Since the trial court found that petitioner admitted in paragraphs 4 and 5 of its complaint that respondent was in the physical possession of the premises in question even prior to the notice to vacate them was served upon respondent sometime in January, 1960, and this finding finds support in the answer of respondent wherein it is alleged that "on March 26, 1960 and thereafter plaintiff, its officials and/or agents have with force, stealth, violence and strategy, unlawfully and illegally taken possession of Lot 132 and the improvements existing thereon", which was verified by Osmundo Dizon, superintendent of the Bicol Regional School of Arts and Trades, it follows that the trial court was justified in granting the relief prayed for in keeping with the letter and spirit of said Article 539 of the new Civil Code.

Moreover, the record shows that the premises in question belonged to the Republic of the Philippines and had been long prior to World War II in the continuous and uninterrupted possession of the Bureau of Public Schools having been devoted solely to the use of the Albay Trade School which was later converted into the Bicol Regional School of Arts and Trades until March 26, 1960 when their possession was taken by force by the agents of the City of Legaspi. It is true that on June 27, 1953 the President of the Philippines issued Proclamation No. 404 reserving the properties in question for the use of the City of Legaspi as its city hall, but that was when the City of Legaspi as its city hall, but that was when the City of Legaspi has not yet been reconverted into a mere municipality. When on June 8, 1954 Republic Act No. 993 was approved recreating the municipality of Legaspi and abolishing the City of Legaspi, Proclamation No. 404 became inoperative and ineffective, even if afterwards the City of Legaspi was recreated on June 12, 1959 by Republic Act No. 2234. Hence, even if this case be considered in the light of the title and right of both parties to the properties in question, the claim of petitioner cannot be entertained.

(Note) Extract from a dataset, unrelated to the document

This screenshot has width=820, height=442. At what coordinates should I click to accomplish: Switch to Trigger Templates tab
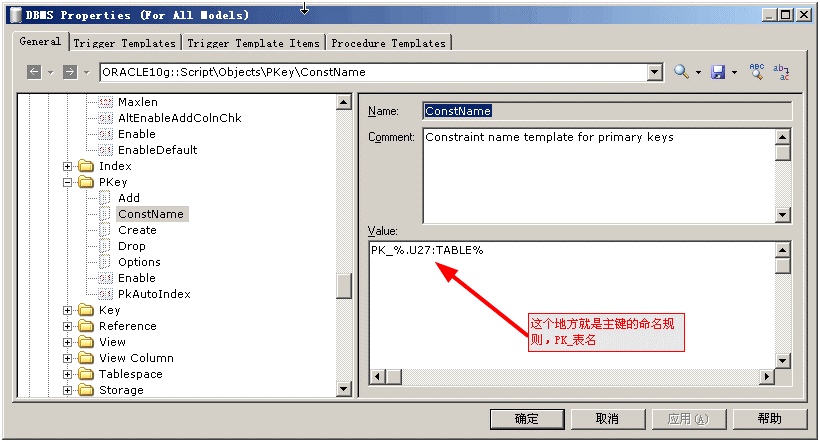pyautogui.click(x=124, y=43)

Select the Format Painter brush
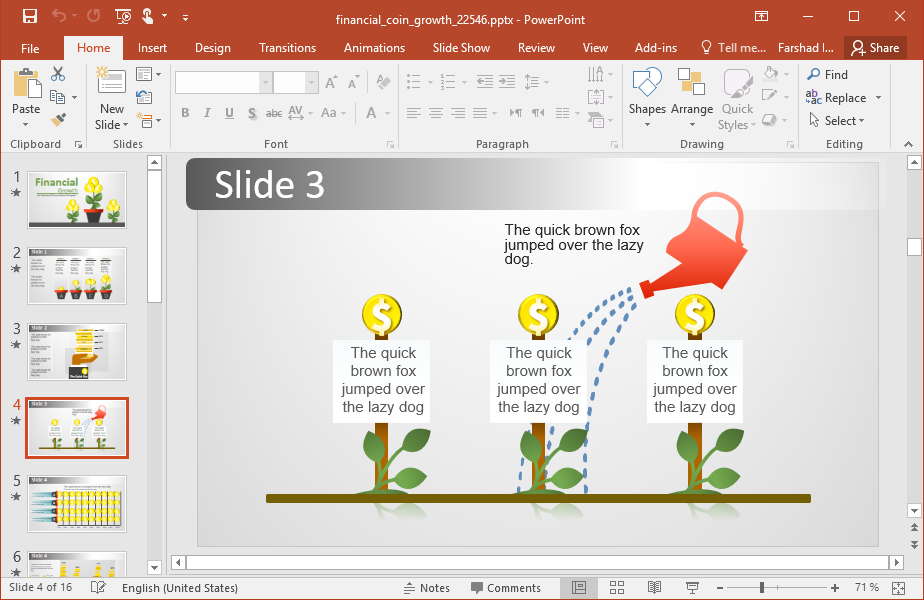pos(58,120)
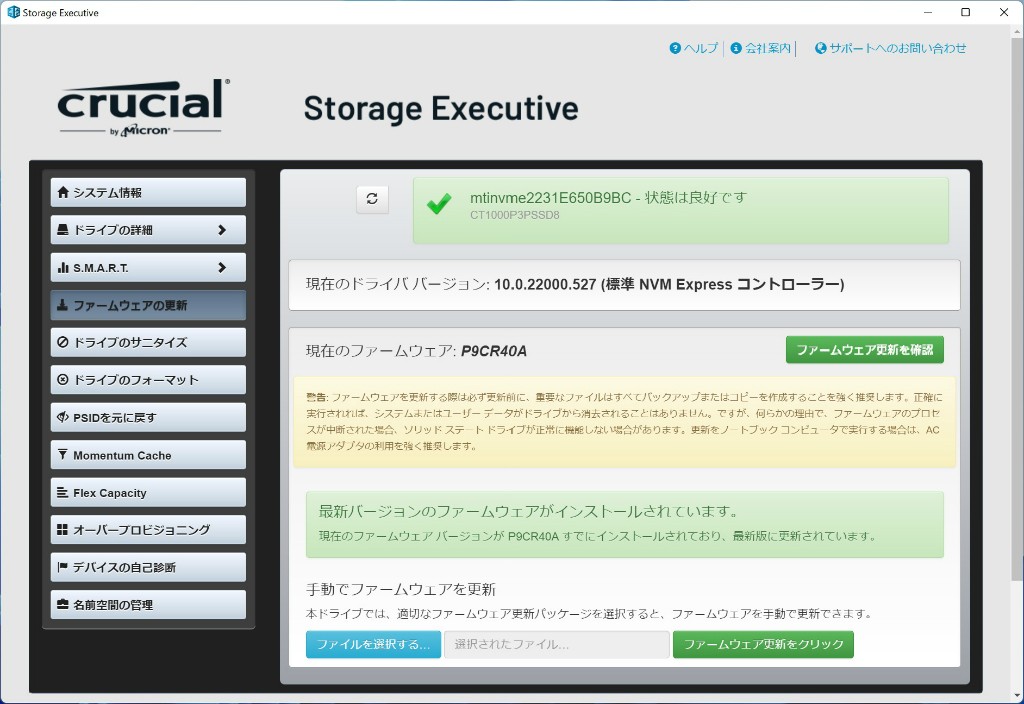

The three cases previously filed by the Republic of the Philippines against the City of Legaspi wherein the former asked for the issuance of a writ of preliminary mandatory injunction cannot be considered as a bar to the setting up of the special defense herein involved on the part of the Republic it appearing that they were either dismissed or withdrawn upon the request of its counsel. The different incidents and pertinent legal provisions that have a bearing thereon are well explained by the Solicitor General in his answer dated March 6, 1961.

With regard to the claim that the trial court erred in considering the Republic of the Philippines as a party to the case not having been impleaded therein nor filed any petition for intervention as required by the rules, suffice it to state that the Republic has every reason to intervene as party defendant because it is the real party in interest. It is undisputed that the lot and improvements in question belong to said Republic although they were placed in the possession of the Bureau of Public Schools for the use of the Albay Trade School, and that Osmundo Dizon is impleaded as party defendant in his capacity as superintendent of said school. In effect, therefore, the party sued is the Republic of the Philippines.

WHEREFORE, petition is denied. The order appealed from is affirmed, without costs.

Bengzon, C.J., Padilla, Labrador, Concepcion, Reyes, J.B.L., Barrera, Paredes, Dizon and De Leon, JJ., concur.